私はもう一度室内を見回し、そういった恐怖心がこの部屋の奇妙な配置に繋がっているのだろうと理解した。彼女が今も書棚を背にしていることが、その証拠だと言える。何者かが潜む隙間、襲い来る隙間を封じたかったのだ。
彼女は明らかに、精神を病んだ情緒の不安定さを見せていた。邪悪の塊というのは、恐らく村の監視だろう。村に関わったことで彼女も私と同じく、犯罪の発覚を恐れる村落の住民に危険視され、彼女の表層はそれに気付いていないながらも、深層では自分を覗き見る人影を見つけ、付け回す音を聞き取っており、それが絶望的な悪夢という形で現れたのだ。そしてじわじわと追い詰められ、やがて実現してしまう自らの死を確信したのか。そうであれば、こうした精神状態に陥ってしまうのも無理からぬことだと言えた。
しかしこのままではこれ以上の話が不可能になってしまうため、私は心底恐怖している彼女を落ち着かせる意味でも、その話を打ち切った。そして代わりに橋山村について知っていることはないかと問う。彼女は頭を抱えたまま首を横に振ってきた。それが意味するところは私を失望させることでしかなかったが――落胆に肩をすくめる頃、彼女は私にとって聞き慣れない人物の名前を口にした。
「丹波教授なら……何か知っているかもしれません」
「誰ですか、それは?」
「丹波宗司教授……民俗学の教授です。私たちが橋山村へ行こうと思い立ったのは、教授の話を聞いたからなんです」
聞くところ、どうやらその人物は民俗学の他に宗教学を修め、神秘学にも関心を示しているらしく、それらの観点から橋山村に興味を持ったことを知人に話すことがあったらしい。
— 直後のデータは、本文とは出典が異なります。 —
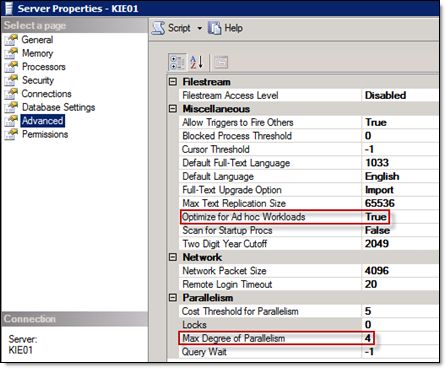
Task: Switch to Categorized view icon
Action: point(177,62)
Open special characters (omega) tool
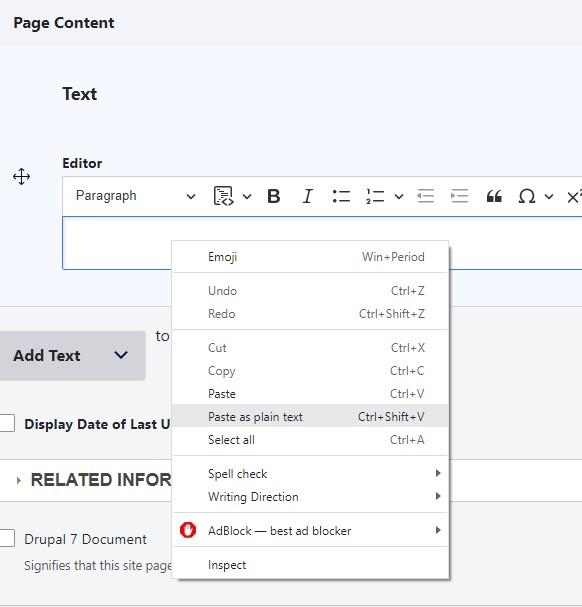Screen dimensions: 582x607 point(527,196)
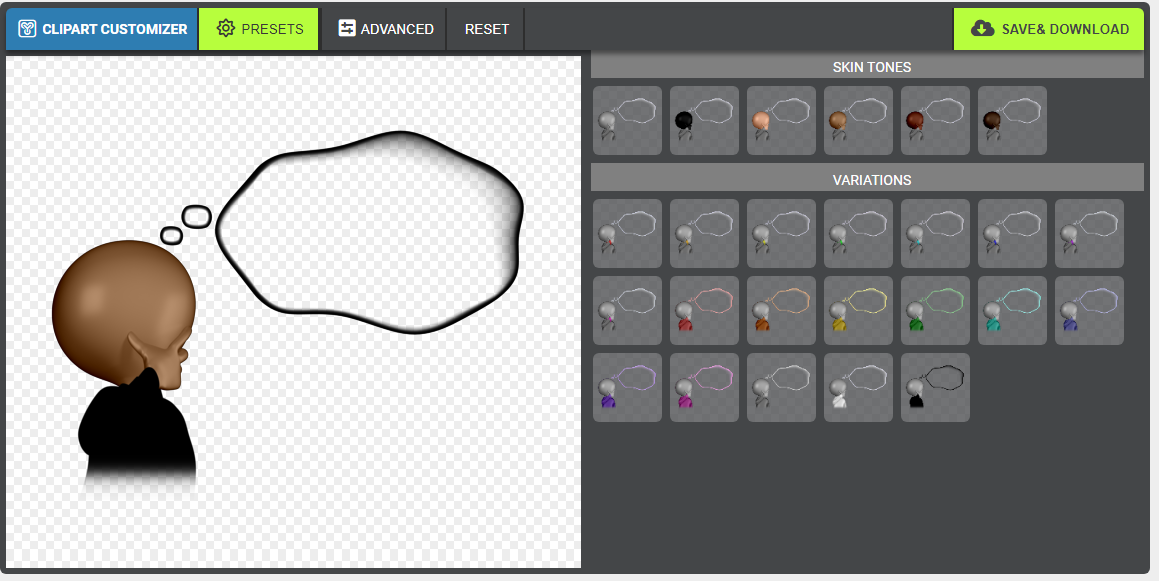1159x581 pixels.
Task: Pick the gray skin tone preset
Action: pyautogui.click(x=627, y=120)
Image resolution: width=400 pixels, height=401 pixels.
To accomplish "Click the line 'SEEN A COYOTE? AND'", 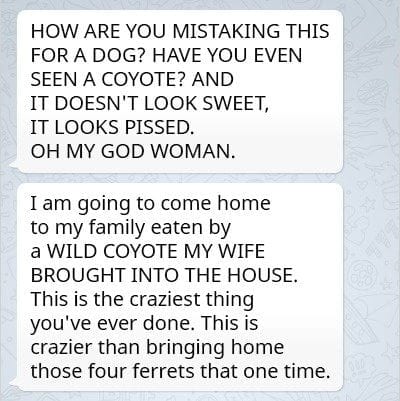I will click(x=132, y=79).
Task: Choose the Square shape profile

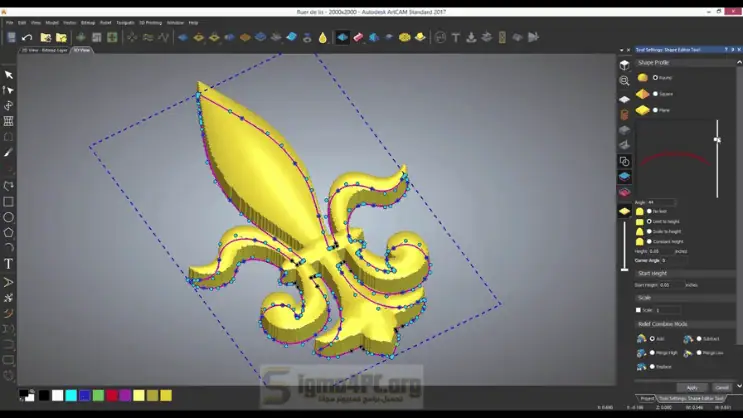Action: [655, 94]
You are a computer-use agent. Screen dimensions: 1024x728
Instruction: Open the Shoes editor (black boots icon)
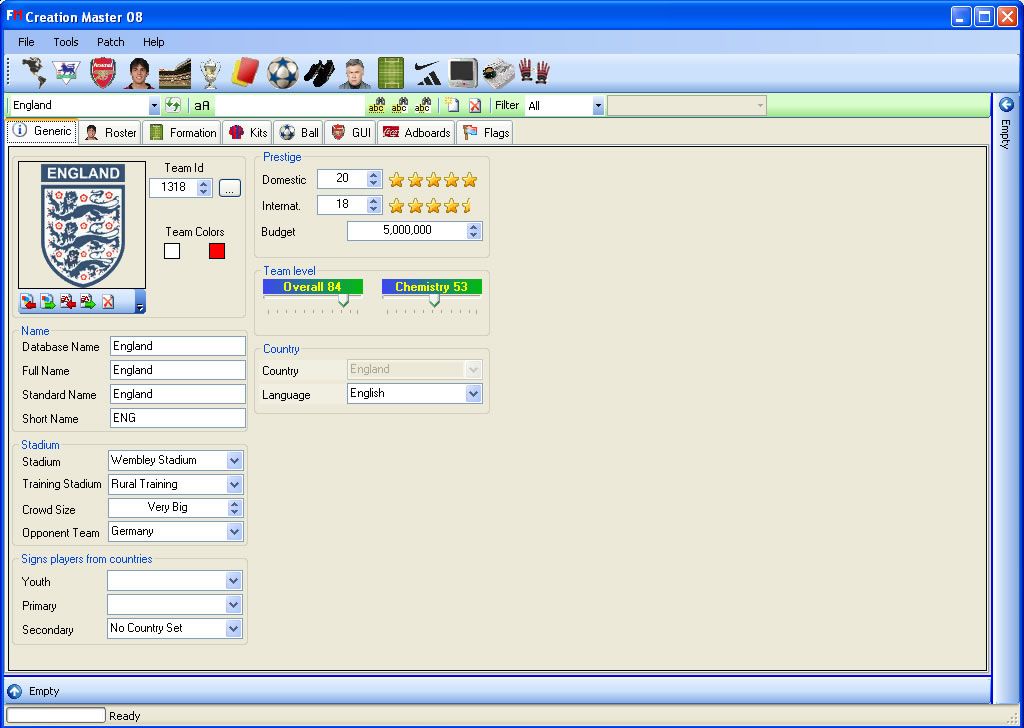[x=318, y=73]
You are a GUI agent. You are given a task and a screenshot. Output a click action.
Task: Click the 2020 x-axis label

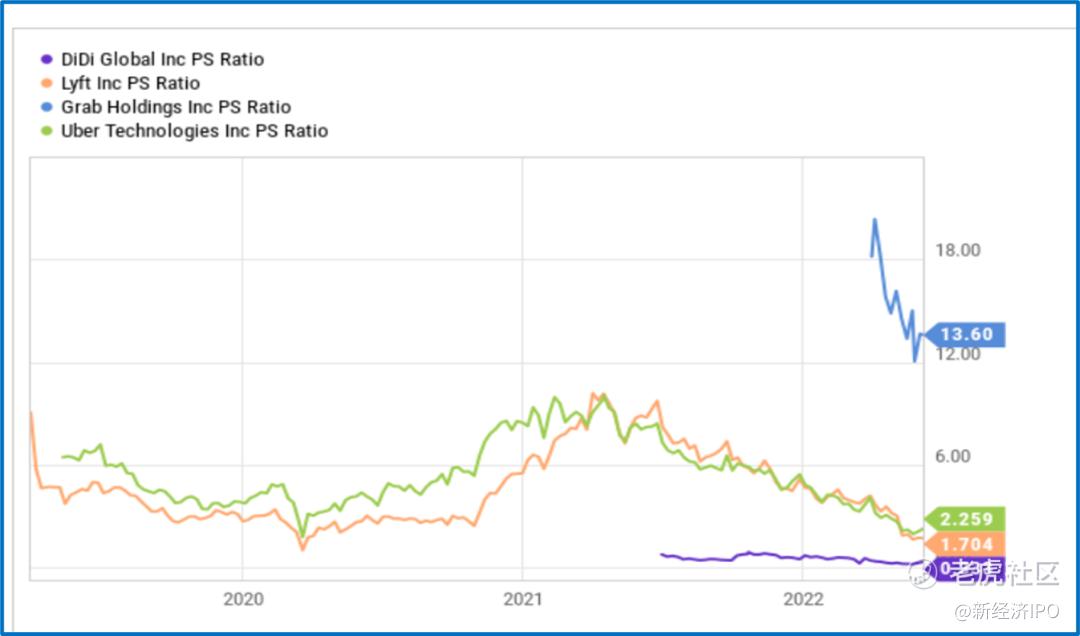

そしてその知人というのは――どうやら三月に村を訪ねて失踪した、小学校教員のようだった。教授の教え子で、大学の講義の合間に、その教員の事件についていくつかの疑問や推察を口にすることがあったという。優衣たちはそれを聞いたために、探偵の心地で村へ行くこと決めてしまったらしい。
「疑問や推察というのは?」
「詳しくは覚えていません……私は元々、それほど興味がなかったというか、恐ろしく思えていたので。ただ、『邪悪の実在』という小説の一篇を引き合いに出していたのは覚えています。教授は――当然かもしれませんが――現実に則した考え方をする人なので、空想と混同しているような話し口に違和感があったんです。他には魔女狩りだとか、ウェンディゴ症候群だとか、サタニズムだとか……そういったものだったと思います。以前に村に滞在した時は、そんな様子なかったと言っていましたけど」
「教授は橋山村に住んでいたことがあるんですか?」
「いえ、フィールドワークです。去年の十二月と、今年の一月に」
私はその時、直接その丹波という教授に会って話を聞かなければならないという強い使命感に駆られた。それは、彼の身にも何かが迫っているかもしれないという予感のために違いなかった。村にそれほど関わった人物ならば、今の自分や優衣のように監視が付いていてもおかしくはないだろう。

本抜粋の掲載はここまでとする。